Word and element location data
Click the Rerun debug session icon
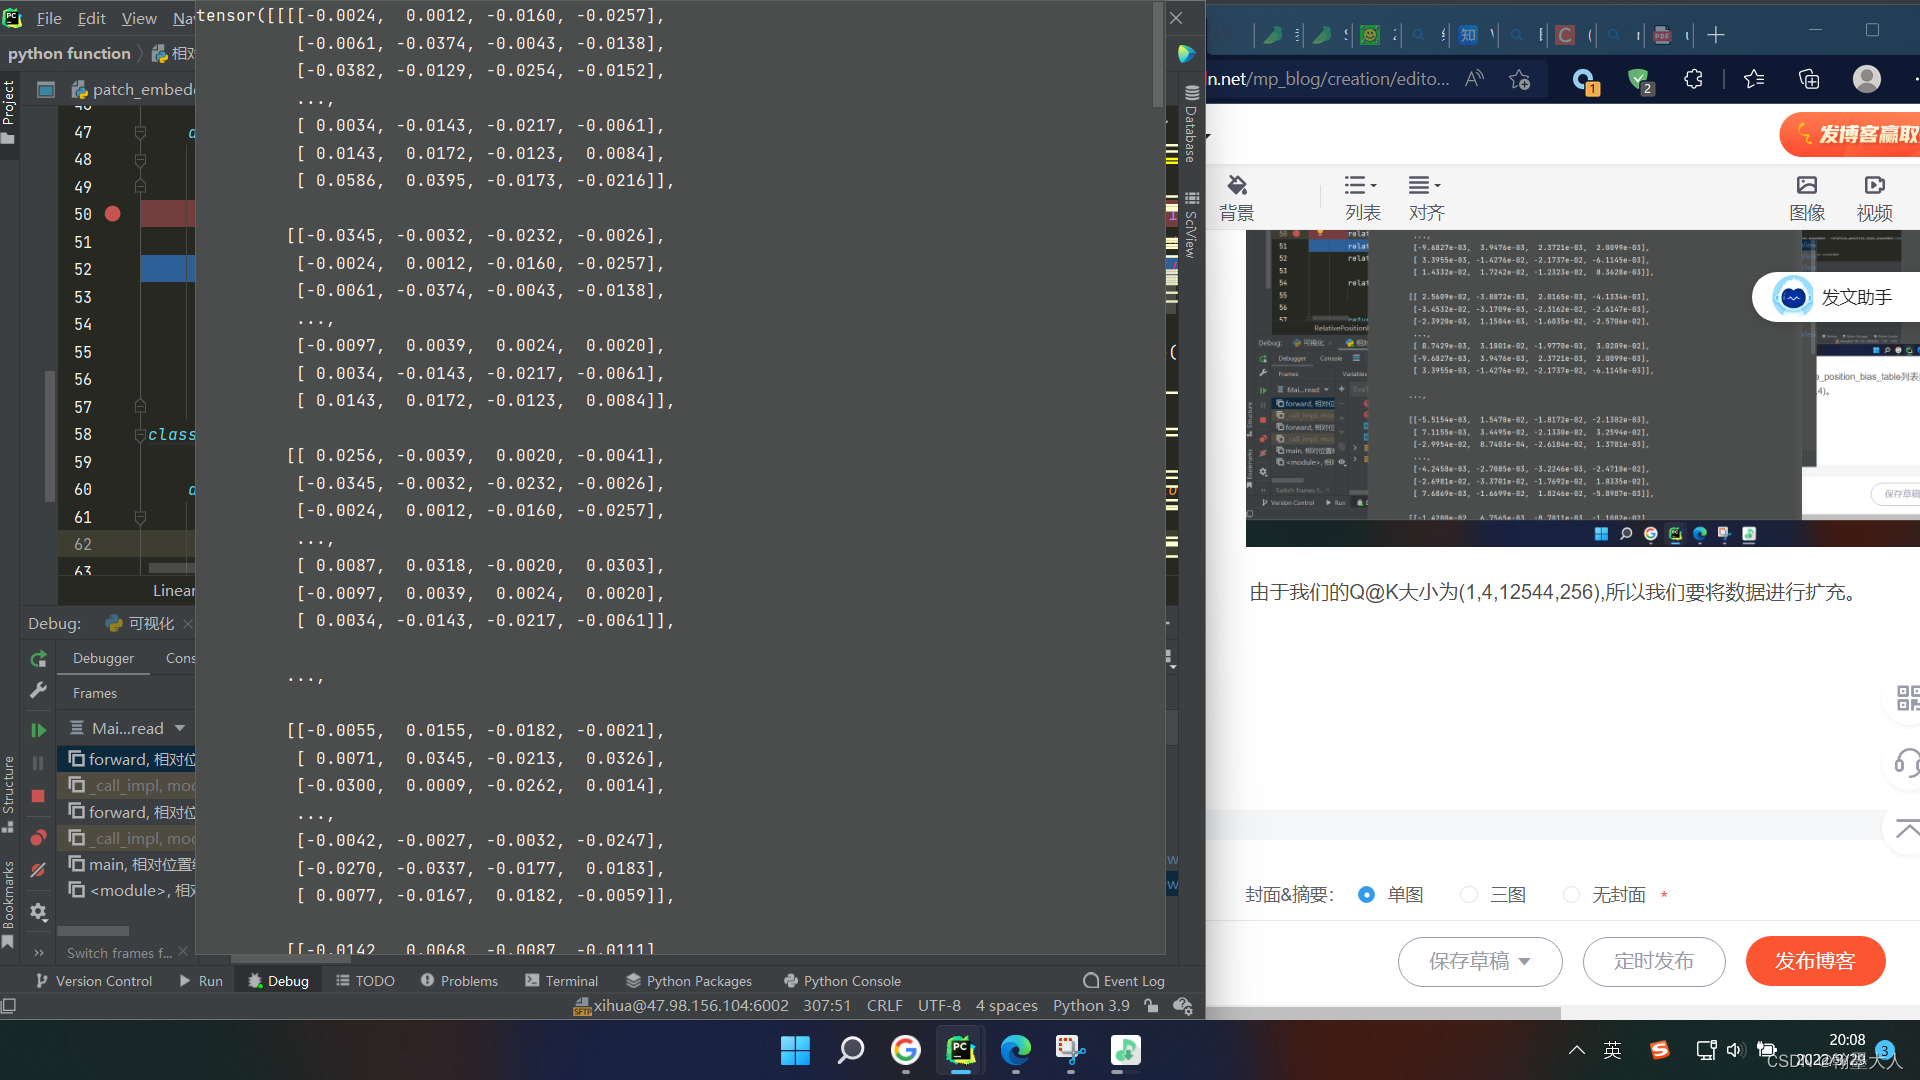 point(38,659)
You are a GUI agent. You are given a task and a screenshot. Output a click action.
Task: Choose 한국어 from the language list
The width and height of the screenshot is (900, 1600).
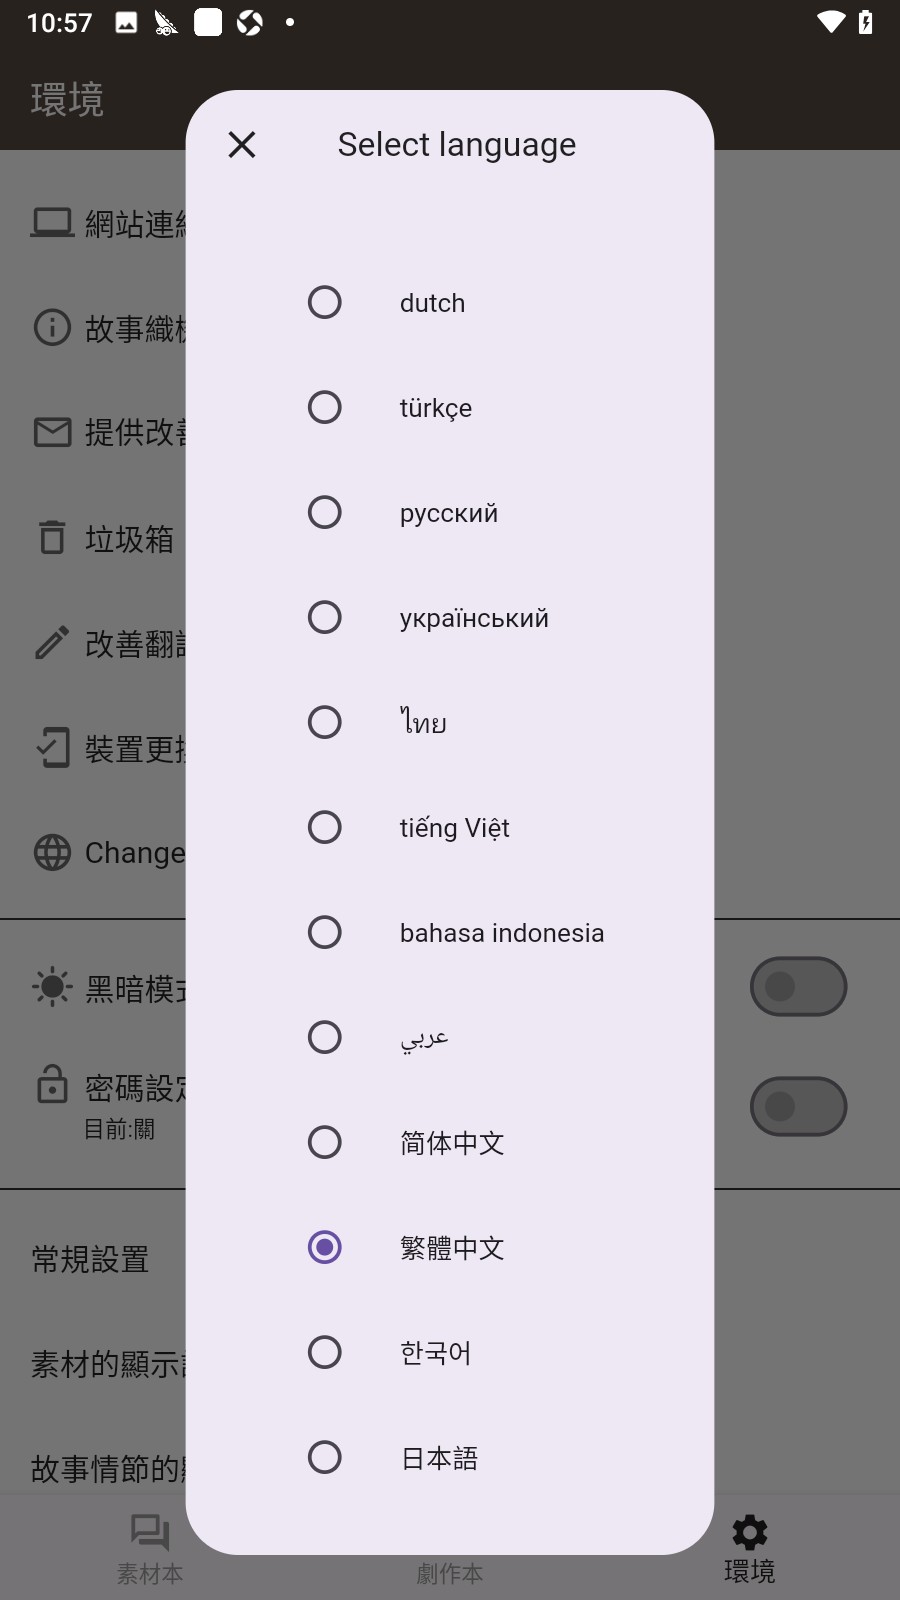324,1352
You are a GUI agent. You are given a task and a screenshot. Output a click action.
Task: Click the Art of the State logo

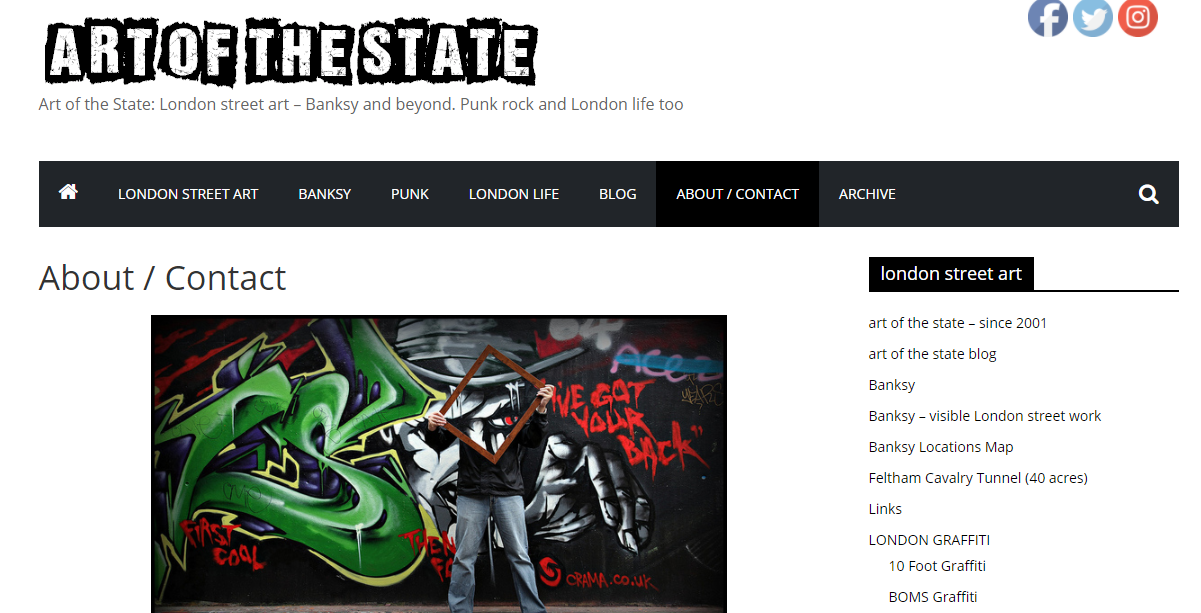[291, 51]
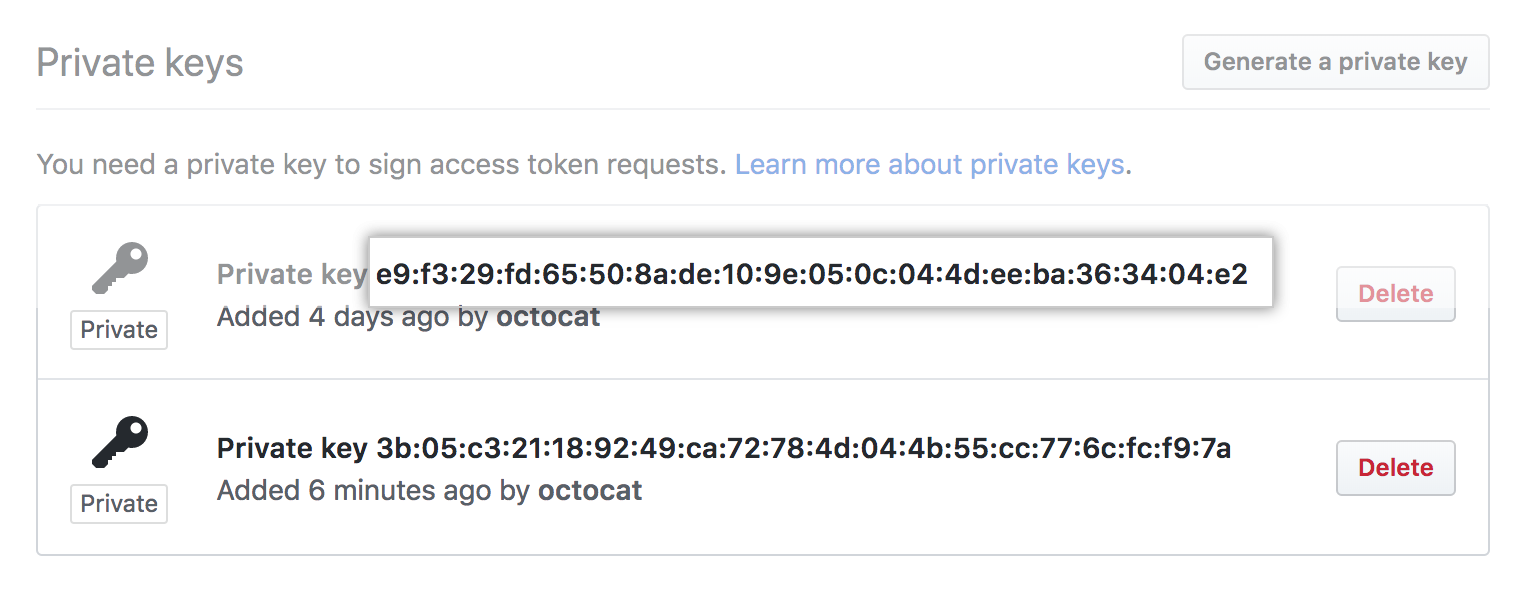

▶ **Exercise task**
Revise the entries above by replacing "GUI agent" with "UI agent" everywhere it occurs, keeping all other text unchanged. Leave the pictures out of your answer.

▶ **Answer to this task**
Click the Rerun debug session icon
 point(38,659)
You are a UI agent. You are given a task and a screenshot. Output a click action.
Task: Choose 한국어 from the language list
The width and height of the screenshot is (900, 1600).
324,1352
You are a UI agent. You are given a task and a screenshot. Output a click action.
Task: Click the Art of the State logo

[291, 51]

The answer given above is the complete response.